How do you get an ensemble with Copenhagen and only one universe?
You do the same experiment many times.
This is ranging too far afield- lets refocus. I've said my piece, and linked to the literature. If anyone has questions about the literature or is looking for more information, let me know. Otherwise, I'm going to drop this line of argument. People who argue the number of universes is uncountable should ask themselves what it would mean that results of experiments are uncountable. If they have a satisfactory answer (and one that leads to Born probabilities) they should publish it. Repeating the same arguments over and over is not helpful or instructive. Also, if you believe in many worlds, but have never proved Gleason's theorem, I recommend you try. Its fun and instructive. I further recommend trying to lay down an axiom for your preferred method to get Born into many worlds and see where it leads. Also fun and instructive.

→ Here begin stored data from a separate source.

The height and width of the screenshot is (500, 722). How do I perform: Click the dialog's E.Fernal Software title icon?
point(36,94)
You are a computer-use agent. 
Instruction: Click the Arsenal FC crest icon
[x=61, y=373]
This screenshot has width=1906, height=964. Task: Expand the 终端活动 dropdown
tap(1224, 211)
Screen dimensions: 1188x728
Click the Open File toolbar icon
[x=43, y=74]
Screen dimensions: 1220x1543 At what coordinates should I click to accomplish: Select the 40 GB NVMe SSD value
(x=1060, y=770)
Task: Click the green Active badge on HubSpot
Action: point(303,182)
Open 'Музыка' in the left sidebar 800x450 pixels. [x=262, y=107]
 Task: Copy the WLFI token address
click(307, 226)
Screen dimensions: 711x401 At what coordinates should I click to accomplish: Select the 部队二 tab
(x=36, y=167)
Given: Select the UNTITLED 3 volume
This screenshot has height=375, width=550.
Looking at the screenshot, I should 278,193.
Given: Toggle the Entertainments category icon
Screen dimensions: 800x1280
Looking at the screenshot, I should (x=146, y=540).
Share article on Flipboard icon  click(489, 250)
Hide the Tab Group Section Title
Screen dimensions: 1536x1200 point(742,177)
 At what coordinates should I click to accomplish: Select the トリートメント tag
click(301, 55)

So lets look at a philosophical aspect, and Occam's razor. We'll ignore the technical issues with many worlds for the time being. Quantum mechanics is a response to two stylized facts (to borrow a term from the economists)-
1. there are classes of experiment where we can't predict the outcome
2. doing many of those experiments we can always predict the distribution
Rephrased in terms of observables-
1. certain observables do not evolve 'nicely'
2. the observable's expectation values do.
If we send one photon through two slits, no idea where on the screen it hits. Send a million, and we know what the distribution looks like.
The minimal interpretation, then, is to say that the wavefunction ultimately represents the ensemble of experiments, not a single experiment. What it actually predicts are distributions- after all thats what behaves deterministically! The wavefunction never 'collapses', it just never makes predictions about single systems. When we do a single experiment, we take one sample from the predicted distribution.
Now, what the many worlds advocates say is- no the wavefunction doesn't represent a distribution of experiments! It represents each single experiment! It LOOKS like a distribution, but thats because each experiment creates a distribution of WORLDS- but all of them exist. It sure looks like they are introducing a whole lot extraneous 'worlds' in order to deny empirical fact 1. They want to say that the ability to predict distributions somehow implies the ability to predict single experiments, as long as you can add as many extra worlds as you need.
This looks to me like a pretty severe violation of Occam, but to each their own.